Xavi Simons and Spurs: A partnership yet to flourish

When Tottenham announced the signing of Xavi Simons last August, expectations were high and rightly so.

The 22-year-old had scored ten goals and provided seven assists in the Bundesliga the previous season, finishing among the top 15 players for goals from open play and big chances created.

Spurs swiftly moved ahead of Chelsea to complete a £51 million deal, ending their hunt for a new number ten after failing to land Morgan Gibbs-White and watching Arsenal hijack their move for Eberechi Eze. They had finally, it seemed, signed an elite creative force.

Seven months later, the numbers tell a very different story. In the 2025-26 Premier League season, Xavi Simons has managed just one goal and four assists in 1,599 minutes of league football. That is one goal contribution every 320 minutes for a player signed to unlock defences and carry Tottenham into European contention.

Instead, he has spent portions of the season watching from the stands, having also accumulated four yellow cards and one red card in the league. The red card, shown against Liverpool in December, was a microcosm of a campaign that has gone badly wrong.

The temptation when a big signing struggles is to blame the player. However, one goal in 1,599 Premier League minutes for a 22-year-old who was producing at a high level just a year earlier suggests a structural issue, not a talent deficit.

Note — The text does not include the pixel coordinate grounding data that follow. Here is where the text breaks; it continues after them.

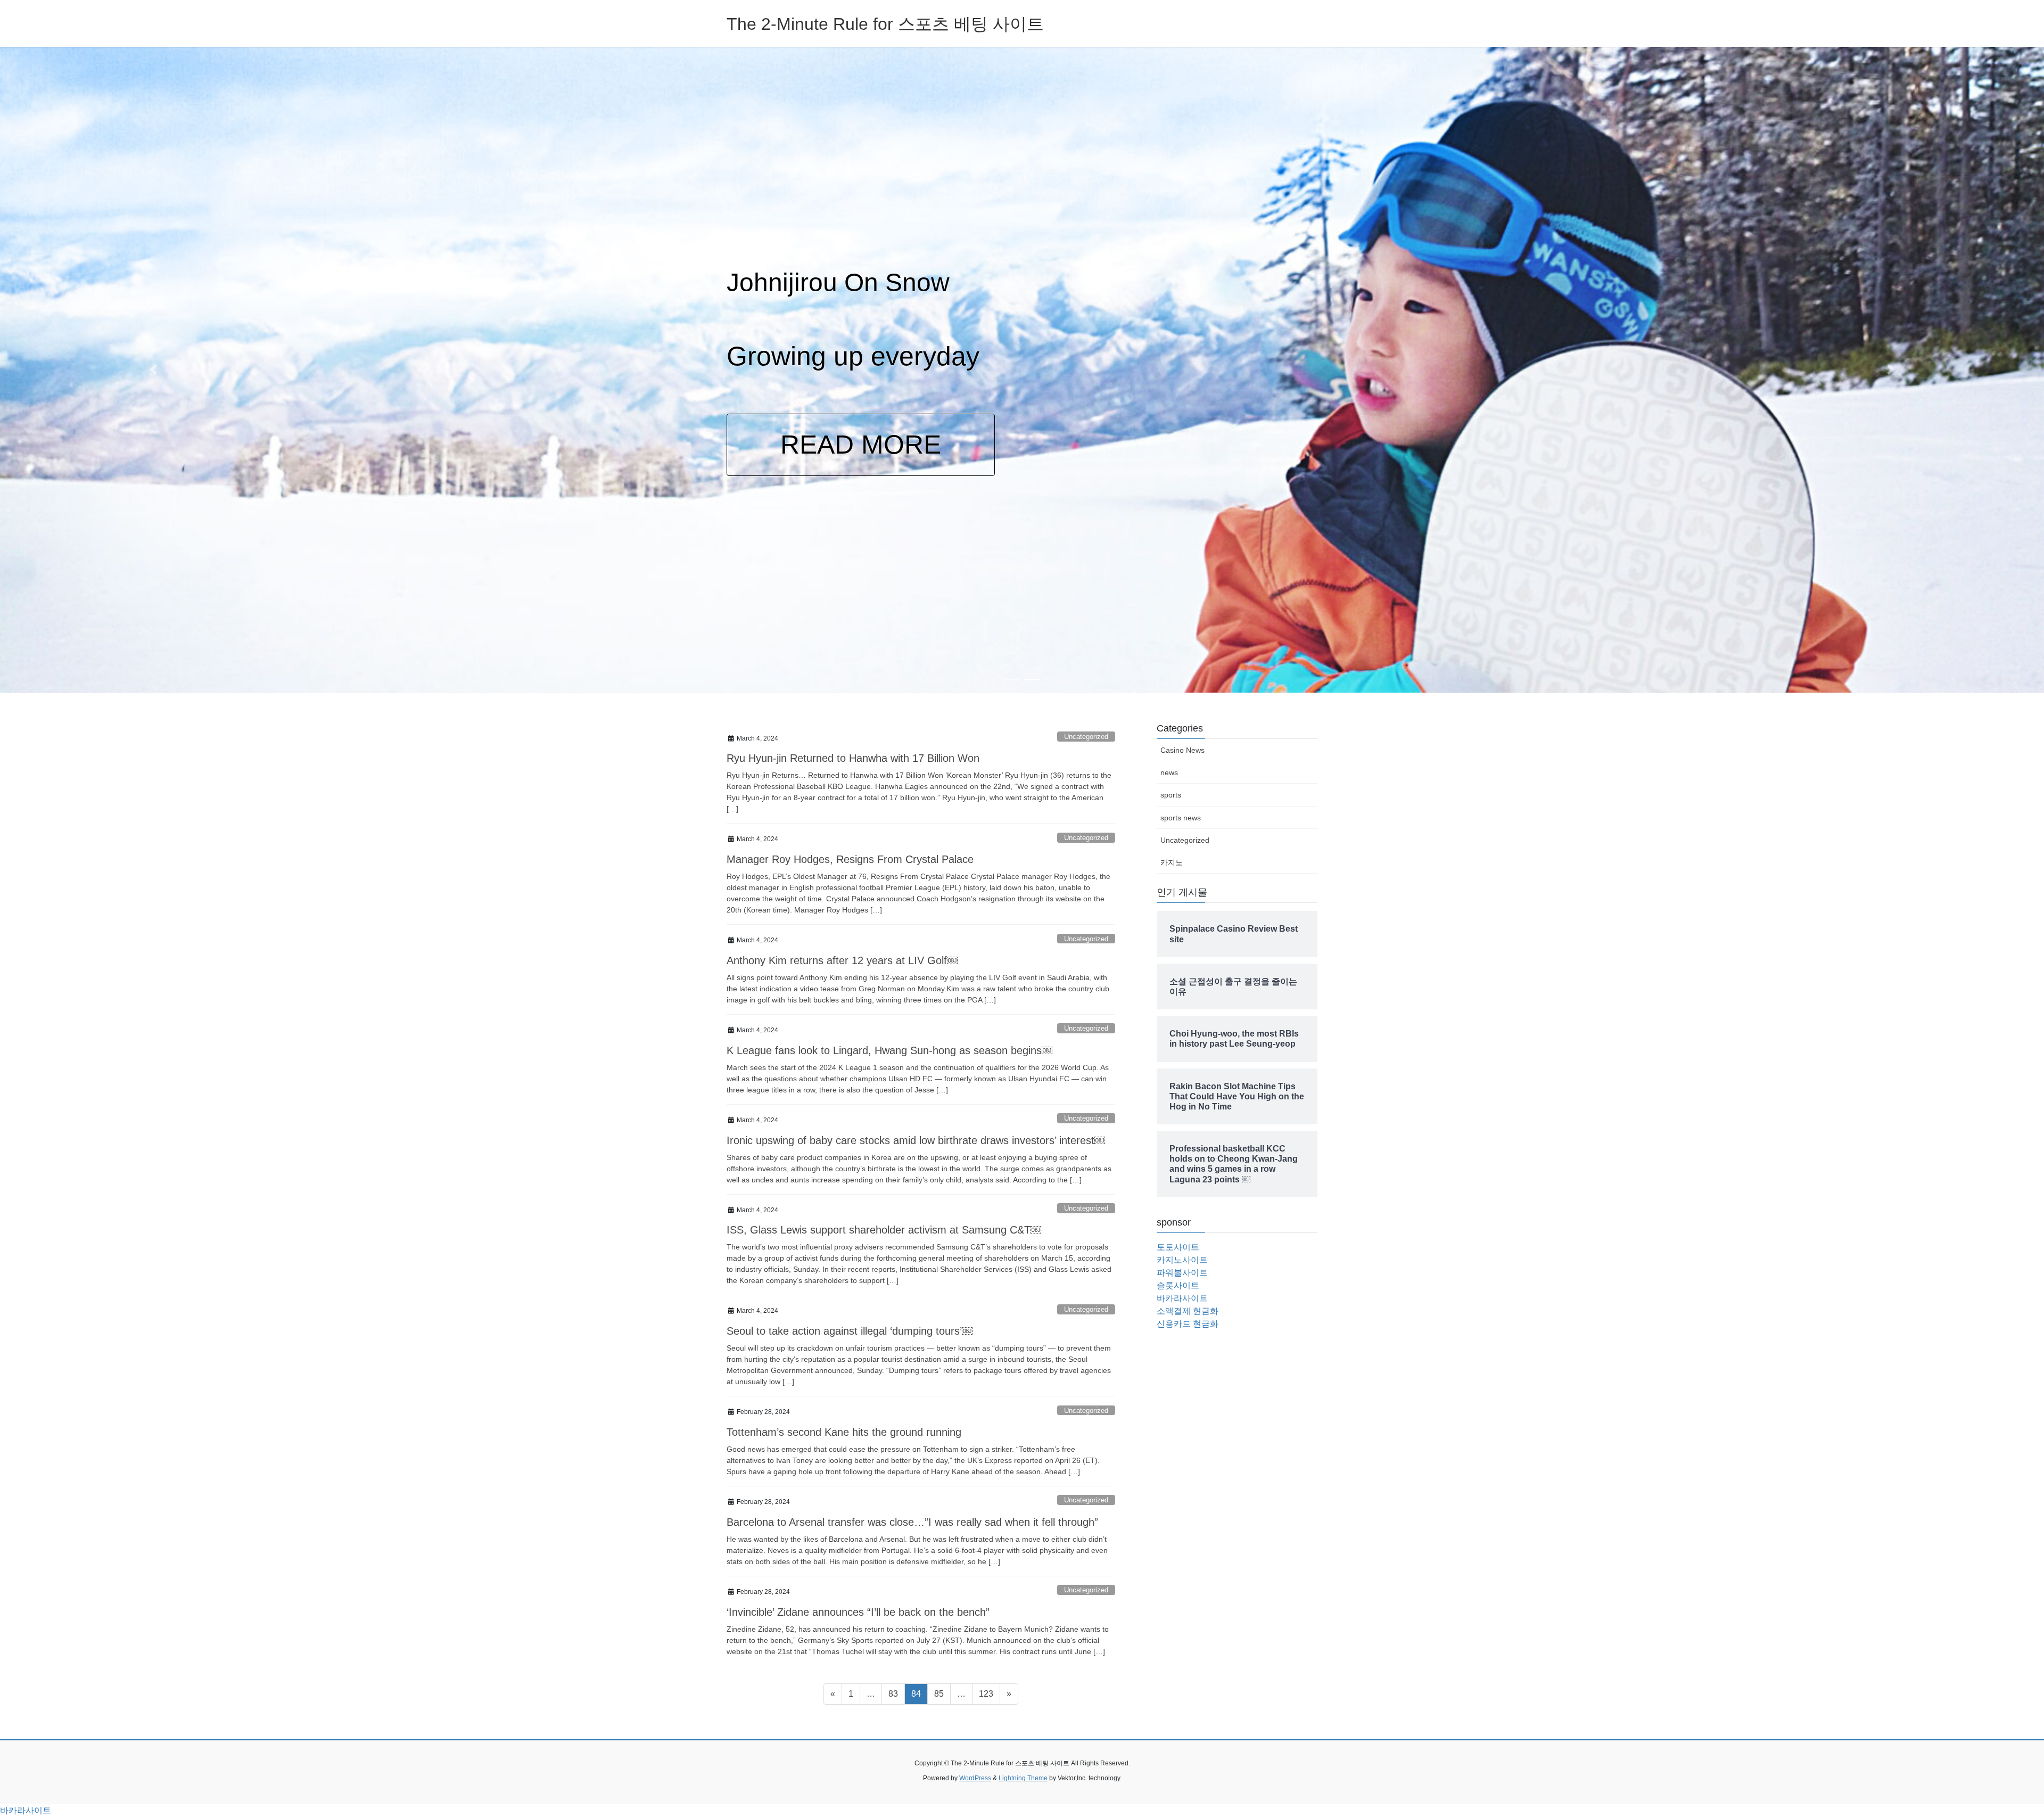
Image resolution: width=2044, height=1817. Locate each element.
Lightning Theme (1023, 1778)
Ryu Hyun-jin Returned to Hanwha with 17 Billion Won (853, 758)
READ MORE (1067, 464)
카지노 (1171, 862)
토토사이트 (1178, 1247)
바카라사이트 (1182, 1298)
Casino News (1182, 750)
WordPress (975, 1778)
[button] (153, 370)
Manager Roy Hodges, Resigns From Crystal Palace (850, 859)
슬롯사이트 (1178, 1285)
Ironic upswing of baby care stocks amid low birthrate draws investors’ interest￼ (916, 1140)
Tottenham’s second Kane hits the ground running (844, 1432)
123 (988, 1693)
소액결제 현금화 (1187, 1311)
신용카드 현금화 (1187, 1323)
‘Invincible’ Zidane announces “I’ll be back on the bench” (858, 1612)
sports (1170, 795)
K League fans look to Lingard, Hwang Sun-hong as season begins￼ (889, 1050)
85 (942, 1693)
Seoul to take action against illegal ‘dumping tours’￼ (849, 1331)
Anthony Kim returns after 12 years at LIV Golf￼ (842, 960)
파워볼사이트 (1182, 1272)
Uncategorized (1086, 737)
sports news (1180, 817)
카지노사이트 (1182, 1259)
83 (896, 1693)
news (1169, 772)
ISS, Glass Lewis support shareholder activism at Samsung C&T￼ (884, 1230)
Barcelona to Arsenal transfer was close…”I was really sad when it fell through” (912, 1522)
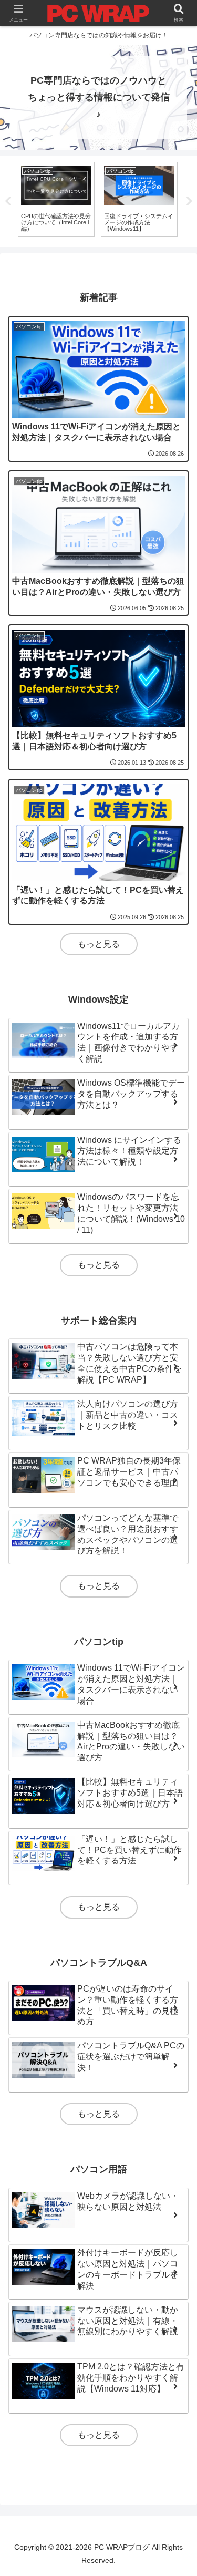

Three managers in a single season, a squad missing four attacking players through injury, and a club in psychological freefall—these are not conditions in which a technically gifted, developing young player thrives. Even established players struggle to perform in such turmoil.

None of that, however, changes the brutal mathematics. Tottenham are fighting relegation. Their marquee attacking signing has managed just one league goal.

They have the sixth-most valuable squad in the Premier League, yet sit 17th. At the heart of that gap between investment and return, no individual statistic captures the dysfunction quite like the one next to Xavi Simons’ name: one league goal, £51 million, one season wasted.